The real race in AI is to secure profitable franchises and eliminate competitors by scaling up faster than other corporations.
This is why the market cheers Netflix burning billions of dollars every year: if they’re burning billions, they must be scaling up faster than competitors, and thus they will be the ultimate “winner” in the race to create and distribute mediocre content globally.
Consider the uses which corporate-owned AI has already been used to maximize profits: Facebook’s manipulation of its users’ data and content feeds and its selling of their data.
After a brief downturn due to fears of regulation, the market is back in love with Facebook’s immense profits, and Facebook’s stock is once again at record highs.
AI and Big Data collection is the profitable heart of Surveillance Capitalism, which includes Amazon’s gargantuan contracts with the National Security agencies and similar work being performed by many other lower-profile contractors (SAIC, et al.)
Rather than a Jetson-cartoonish world of intelligent robots doing all the work so we can all become poets and watch mediocre films all day long, what AI is doing in the real world is extracting profits from data collected from the populace either to market something more effectively or to control the populace more effectively.
The AI-robotics enthusiasts never seem to actually work in the AI-robotics industries. They are media types who extrapolate extrapolations without asking the key questions:who will own this technology, and to what purpose will it be applied?
We know the answers: global corporations and maximizing profits.
To dismantle just one part of the Jetson-cartoonish worldview of robots and AI becoming essentially free to everyone: fabricating a robot will never be free because robots require large quantities of energy and resources for their manufacture and maintenance.
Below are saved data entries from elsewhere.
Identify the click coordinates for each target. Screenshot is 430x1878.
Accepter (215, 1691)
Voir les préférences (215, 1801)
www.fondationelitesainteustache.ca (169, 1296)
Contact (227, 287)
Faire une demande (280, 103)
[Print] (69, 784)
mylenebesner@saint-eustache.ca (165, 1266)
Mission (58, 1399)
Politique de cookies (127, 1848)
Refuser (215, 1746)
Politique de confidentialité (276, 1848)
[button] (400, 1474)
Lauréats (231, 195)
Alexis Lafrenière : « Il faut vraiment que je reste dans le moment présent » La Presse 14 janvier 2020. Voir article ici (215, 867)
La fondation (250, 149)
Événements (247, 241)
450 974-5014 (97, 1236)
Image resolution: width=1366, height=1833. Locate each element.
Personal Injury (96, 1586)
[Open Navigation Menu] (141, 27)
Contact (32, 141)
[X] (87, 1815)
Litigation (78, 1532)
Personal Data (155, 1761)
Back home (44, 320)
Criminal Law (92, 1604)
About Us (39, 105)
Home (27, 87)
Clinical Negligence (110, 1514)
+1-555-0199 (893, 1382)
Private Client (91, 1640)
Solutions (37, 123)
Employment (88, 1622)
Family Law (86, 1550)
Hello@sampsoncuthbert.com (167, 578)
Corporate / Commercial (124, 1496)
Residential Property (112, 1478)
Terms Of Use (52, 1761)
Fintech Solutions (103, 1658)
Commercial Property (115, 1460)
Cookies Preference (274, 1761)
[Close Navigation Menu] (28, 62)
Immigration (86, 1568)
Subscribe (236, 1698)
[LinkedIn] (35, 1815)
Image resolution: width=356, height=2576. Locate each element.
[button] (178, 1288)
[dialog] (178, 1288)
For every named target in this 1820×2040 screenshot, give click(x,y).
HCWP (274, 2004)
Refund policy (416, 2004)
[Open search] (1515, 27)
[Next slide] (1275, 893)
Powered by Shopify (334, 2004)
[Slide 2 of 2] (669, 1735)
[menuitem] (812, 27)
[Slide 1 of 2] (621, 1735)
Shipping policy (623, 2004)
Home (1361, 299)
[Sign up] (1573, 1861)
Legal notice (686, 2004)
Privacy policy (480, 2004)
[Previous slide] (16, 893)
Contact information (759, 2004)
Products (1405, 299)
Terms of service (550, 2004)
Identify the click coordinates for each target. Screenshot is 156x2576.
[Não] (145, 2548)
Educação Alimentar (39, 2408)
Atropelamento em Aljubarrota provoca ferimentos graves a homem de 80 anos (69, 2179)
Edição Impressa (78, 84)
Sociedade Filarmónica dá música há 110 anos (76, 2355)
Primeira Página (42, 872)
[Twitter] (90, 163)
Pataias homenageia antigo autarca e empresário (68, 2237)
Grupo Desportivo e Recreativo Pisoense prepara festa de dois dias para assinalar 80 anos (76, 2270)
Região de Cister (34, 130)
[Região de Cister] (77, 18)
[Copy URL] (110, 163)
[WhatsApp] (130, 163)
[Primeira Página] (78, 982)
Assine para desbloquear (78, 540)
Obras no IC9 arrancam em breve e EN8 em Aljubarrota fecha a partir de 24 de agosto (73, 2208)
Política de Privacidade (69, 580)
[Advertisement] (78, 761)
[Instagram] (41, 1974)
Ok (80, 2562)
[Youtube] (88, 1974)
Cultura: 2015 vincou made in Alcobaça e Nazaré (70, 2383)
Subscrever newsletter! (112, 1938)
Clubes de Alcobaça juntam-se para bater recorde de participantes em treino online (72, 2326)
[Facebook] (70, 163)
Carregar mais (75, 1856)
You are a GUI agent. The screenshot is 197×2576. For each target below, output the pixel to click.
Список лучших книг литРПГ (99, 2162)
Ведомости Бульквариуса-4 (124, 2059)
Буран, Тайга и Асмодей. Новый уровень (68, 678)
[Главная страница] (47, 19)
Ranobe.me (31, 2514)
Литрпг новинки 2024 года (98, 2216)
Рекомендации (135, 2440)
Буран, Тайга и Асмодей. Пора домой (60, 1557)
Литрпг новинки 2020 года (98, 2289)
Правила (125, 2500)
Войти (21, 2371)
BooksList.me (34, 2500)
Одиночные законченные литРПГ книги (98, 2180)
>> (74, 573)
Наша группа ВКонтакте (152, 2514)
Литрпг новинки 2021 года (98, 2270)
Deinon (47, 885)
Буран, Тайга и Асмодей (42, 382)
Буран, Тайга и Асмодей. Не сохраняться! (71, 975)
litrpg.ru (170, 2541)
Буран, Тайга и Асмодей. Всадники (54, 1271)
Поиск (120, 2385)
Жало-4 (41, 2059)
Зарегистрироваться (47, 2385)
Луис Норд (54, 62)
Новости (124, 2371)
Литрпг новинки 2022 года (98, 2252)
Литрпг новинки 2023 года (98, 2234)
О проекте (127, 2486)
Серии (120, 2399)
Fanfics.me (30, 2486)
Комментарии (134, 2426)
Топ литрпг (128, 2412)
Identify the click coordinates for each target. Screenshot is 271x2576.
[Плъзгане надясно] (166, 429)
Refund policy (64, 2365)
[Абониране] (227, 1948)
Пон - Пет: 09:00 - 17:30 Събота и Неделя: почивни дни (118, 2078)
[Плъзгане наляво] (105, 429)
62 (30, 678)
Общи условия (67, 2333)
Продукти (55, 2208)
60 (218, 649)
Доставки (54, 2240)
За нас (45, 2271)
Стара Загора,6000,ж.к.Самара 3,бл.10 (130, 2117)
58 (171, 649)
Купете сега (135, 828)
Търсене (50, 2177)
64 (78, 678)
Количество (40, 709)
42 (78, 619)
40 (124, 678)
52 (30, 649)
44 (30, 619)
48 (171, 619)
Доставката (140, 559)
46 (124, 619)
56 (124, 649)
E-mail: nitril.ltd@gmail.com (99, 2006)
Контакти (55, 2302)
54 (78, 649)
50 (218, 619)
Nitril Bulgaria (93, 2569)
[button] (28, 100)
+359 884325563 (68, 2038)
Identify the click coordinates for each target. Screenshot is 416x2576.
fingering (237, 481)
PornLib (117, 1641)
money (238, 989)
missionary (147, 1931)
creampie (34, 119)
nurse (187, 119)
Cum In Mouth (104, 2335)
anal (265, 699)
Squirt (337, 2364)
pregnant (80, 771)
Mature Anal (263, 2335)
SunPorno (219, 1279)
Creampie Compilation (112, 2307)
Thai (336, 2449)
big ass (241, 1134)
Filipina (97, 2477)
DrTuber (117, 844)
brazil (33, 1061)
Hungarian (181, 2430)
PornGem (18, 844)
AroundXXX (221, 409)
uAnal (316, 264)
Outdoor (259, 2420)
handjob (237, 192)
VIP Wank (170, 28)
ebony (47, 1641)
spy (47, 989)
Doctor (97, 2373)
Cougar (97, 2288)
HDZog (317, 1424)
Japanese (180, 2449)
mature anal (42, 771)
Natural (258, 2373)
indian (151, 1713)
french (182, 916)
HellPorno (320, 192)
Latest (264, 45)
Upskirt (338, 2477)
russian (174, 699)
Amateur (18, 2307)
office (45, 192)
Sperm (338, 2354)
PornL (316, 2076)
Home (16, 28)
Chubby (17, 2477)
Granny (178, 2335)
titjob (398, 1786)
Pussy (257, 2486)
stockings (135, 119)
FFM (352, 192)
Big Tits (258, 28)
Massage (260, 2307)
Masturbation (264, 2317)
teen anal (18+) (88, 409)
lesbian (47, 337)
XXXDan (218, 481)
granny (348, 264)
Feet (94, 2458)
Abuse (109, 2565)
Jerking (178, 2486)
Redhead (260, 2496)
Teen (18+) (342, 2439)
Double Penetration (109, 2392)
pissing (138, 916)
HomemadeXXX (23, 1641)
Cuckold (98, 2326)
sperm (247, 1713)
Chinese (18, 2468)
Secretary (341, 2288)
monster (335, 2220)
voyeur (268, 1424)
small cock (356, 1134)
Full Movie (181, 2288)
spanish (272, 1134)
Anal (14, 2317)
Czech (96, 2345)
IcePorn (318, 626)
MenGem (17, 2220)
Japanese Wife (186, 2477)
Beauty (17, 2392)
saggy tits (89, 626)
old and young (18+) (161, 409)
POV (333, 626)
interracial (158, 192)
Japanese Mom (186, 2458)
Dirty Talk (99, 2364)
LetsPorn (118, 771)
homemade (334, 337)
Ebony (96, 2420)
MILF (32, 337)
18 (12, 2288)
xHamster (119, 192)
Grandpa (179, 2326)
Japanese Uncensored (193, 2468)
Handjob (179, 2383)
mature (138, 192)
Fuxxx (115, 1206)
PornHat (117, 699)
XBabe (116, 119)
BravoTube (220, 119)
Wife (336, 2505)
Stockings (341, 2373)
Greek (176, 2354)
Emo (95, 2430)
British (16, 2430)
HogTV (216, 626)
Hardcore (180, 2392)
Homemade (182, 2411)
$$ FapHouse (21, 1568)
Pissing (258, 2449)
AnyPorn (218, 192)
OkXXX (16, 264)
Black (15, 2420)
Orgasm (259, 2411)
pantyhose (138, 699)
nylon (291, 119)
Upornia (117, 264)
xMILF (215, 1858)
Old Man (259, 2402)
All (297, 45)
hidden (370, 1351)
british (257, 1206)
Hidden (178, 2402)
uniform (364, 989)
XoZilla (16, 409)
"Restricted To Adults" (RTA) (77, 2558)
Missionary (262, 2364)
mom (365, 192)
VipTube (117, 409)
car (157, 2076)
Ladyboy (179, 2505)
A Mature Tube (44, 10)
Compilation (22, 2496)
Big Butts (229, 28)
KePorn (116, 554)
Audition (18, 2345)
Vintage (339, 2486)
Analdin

Even if human labor has been completely eliminated, the costs of extracting, refining and transporting resources remain, along with the costs of extracting the energy to do all this work as well as manufacture and assemble all the parts.
Eliminating human labor removes very little of the cost structure.
As for AI software being “free”– it will be free like the Android operating system and the Apple iOS: free to those developing profitable uses of corporately owned franchises.
In my worldview, AI has one purpose: eliminating bias and privilege. Properly programmed software won’t keep track of skin color or other sources of human bias.
The danger is corporately owned software tracks everything that can be used to market or control the populace, and this includes every nuance of bias and privilege.
The real battle isn’t between a cartoonish vision or a dystopian nightmare–it’s between decentralized ownership and control of these technologies and centralized ownership and control.
The CLIME system (as described in my book A Radically Beneficial World) is in effect a decentralized, distributed AI system that organizes a network of independently, democratically operated community groups that pay members to perform needed work in their communities.
Will AI be harnessed to maximize profits for the wealthy few, or will some thin, decentralized slice of these technologies actually serve unprofitable human needs?